Vegetable prices soar due to heavy rainsTraders say prices will rise further as production has been affected in India and Nepal.
While the fluctuation in vegetable prices is a recurring theme, this year’s post monsoon rainfall is showing its impact on major kitchen staples like onion and tomato, which has skyrocketed to Rs100 per kg in retail.
The sudden and extreme rainfall in the third week of October, about a month after the monsoon usually ends in Nepal, not only damaged the paddy fields that were ready for harvest but it has also impacted vegetable production leading to a price hike.
The unseasonal rainfall has already caused prices of common kitchen ingredients such as onion and tomato to soar. According to the Kalimati Fruits and Vegetable Market Development Board, the wholesale price of onion has jumped to Rs72 per kg from Rs60-70 and tomato has seen its wholesale value per kg spike to Rs90 from Rs40-45.
This means that consumers are paying Rs100 per kg for these kitchen staples and vegetable traders saying that prices could rise even further, up to Rs150 per kg.
Anil Basnet, founder and CEO of Metrotarkari, an online vegetable and fruit store, said that the price of onions imported from India had risen and the rainfall had also damaged the imported onions. “Traders are hiking the price to cover for the loss in goods,” said Basnet.
The impact of unseasonal rainfall can be observed in vegetable prices with sharp hikes, he added.
“Vegetable prices have increased by 50-60 percent after the rainfall that started occurring last week,” he said. Prices are expected to increase further amid a decline in production and rise in demand with Tihar and Chhath festival nearing along with the reopening of almost every sector, he said.
As per the Department of Customs, the country imported 25.40 million kg of onions worth Rs946.38 million in the first two months (mid-July to mid-September) of the current fiscal year.
“The unseasonal rainfall has damaged many vegetable farms, especially winter vegetables that were just planted and production will be affected,” Basnet said.

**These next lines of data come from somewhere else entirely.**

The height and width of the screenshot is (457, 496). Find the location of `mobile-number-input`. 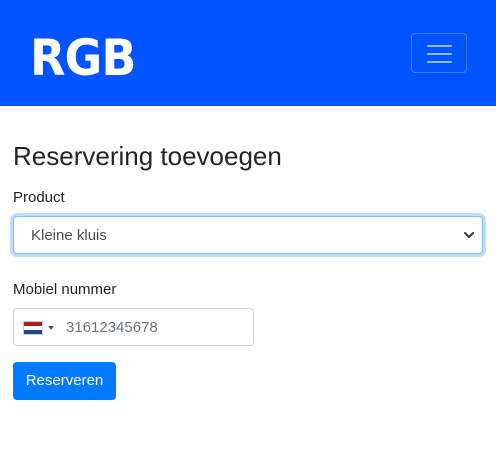

mobile-number-input is located at coordinates (156, 327).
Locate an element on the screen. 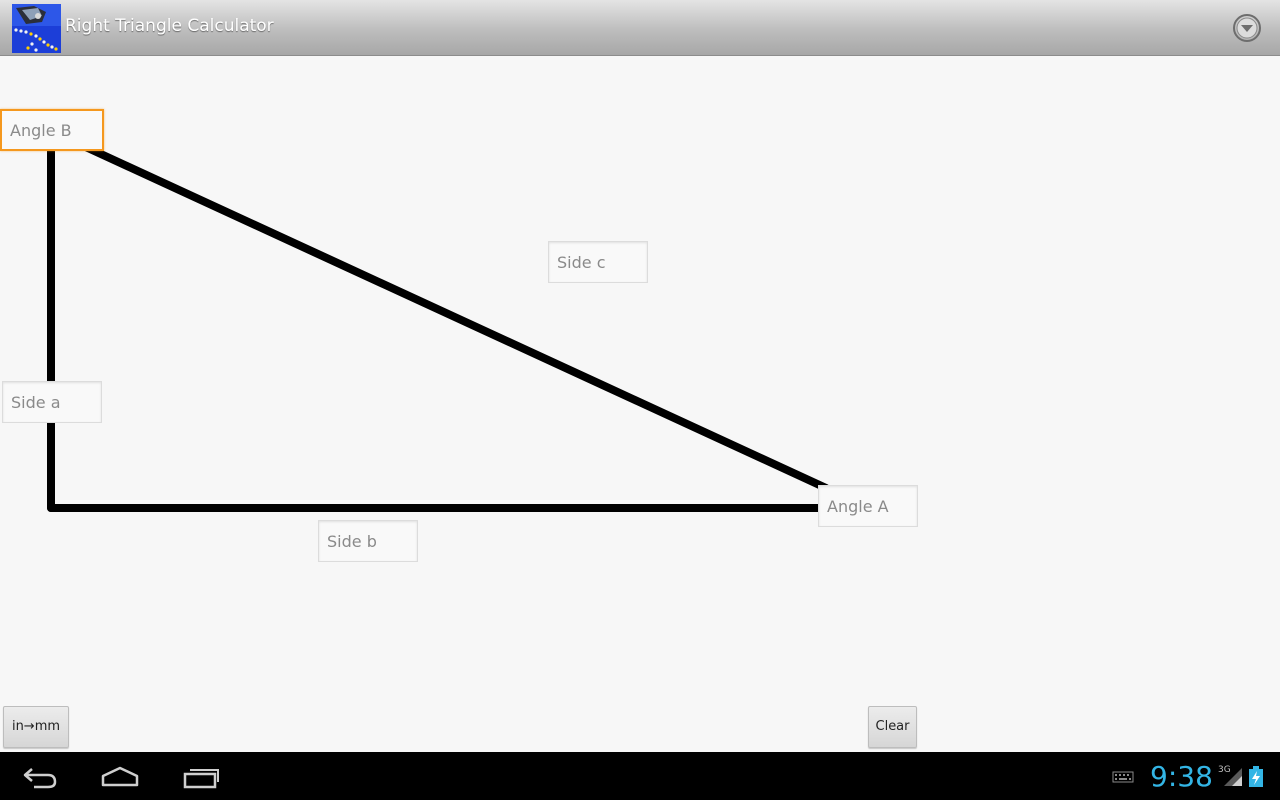 Image resolution: width=1280 pixels, height=800 pixels. system-nav-bar: 9:38 3G is located at coordinates (640, 776).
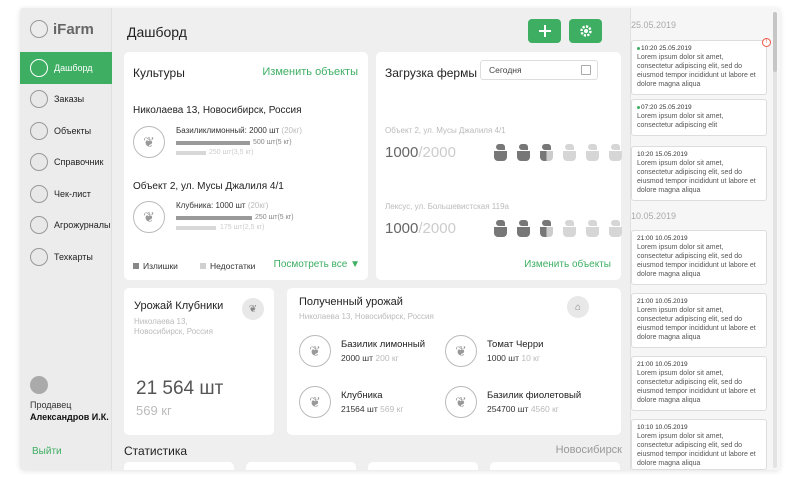 This screenshot has width=800, height=480. Describe the element at coordinates (578, 307) in the screenshot. I see `home-icon: ⌂` at that location.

Fields full of vegetables that were ready for harvest have been flooded by the rainfall. This has affected many farmers who plant winter vegetables after harvesting paddy in the Tarai region including Banke, Bardiya, Dhangadi, Kailali.
“The farmers of Jumla said that their lentils production including Marsi rice production has been damaged by the rainfall,” Basnet said.
In retail, okara is priced at Rs100 per kg while cauliflower is being sold at Rs150 per kg.
Consumers are paying Rs95-100 per kg for Nepali potato from Kavre while the wholesale price stands at Rs70-72 per kg. In the same period last year, a decline in Indian production combined with an uptick in demand for potatoes saw consumers paying up to Rs150 per kg.
Basnet said that the initial batch of harvested potatoes will command higher prices but that should normalise once more produce arrives from other areas.
But Binay Shrestha, information officer at Kalimati Fruits and Vegetable Market Development Board said that there was no such hike in vegetable prices as supply has not been that badly impacted.
“We do not receive vegetables from the regions affected by the unseasonal rainfall so its impact on price has not been minimal. The market is receiving 600-700 tonnes of vegetables daily and it is gradually increasing,” he said.
Bijay KC, president of the Kalanki Vegetable Market said that vegetable prices are expected to normalise with the end of the festivals as demand will continue to rise until Chhath ends.
KC also said that the price of potatoes might also increase due to the unseasonal rainfall in India and Nepal impacting the production.
The country imported vegetables worth Rs1.42 billion in the month of mid-July of this fiscal year, as per data from the central bank.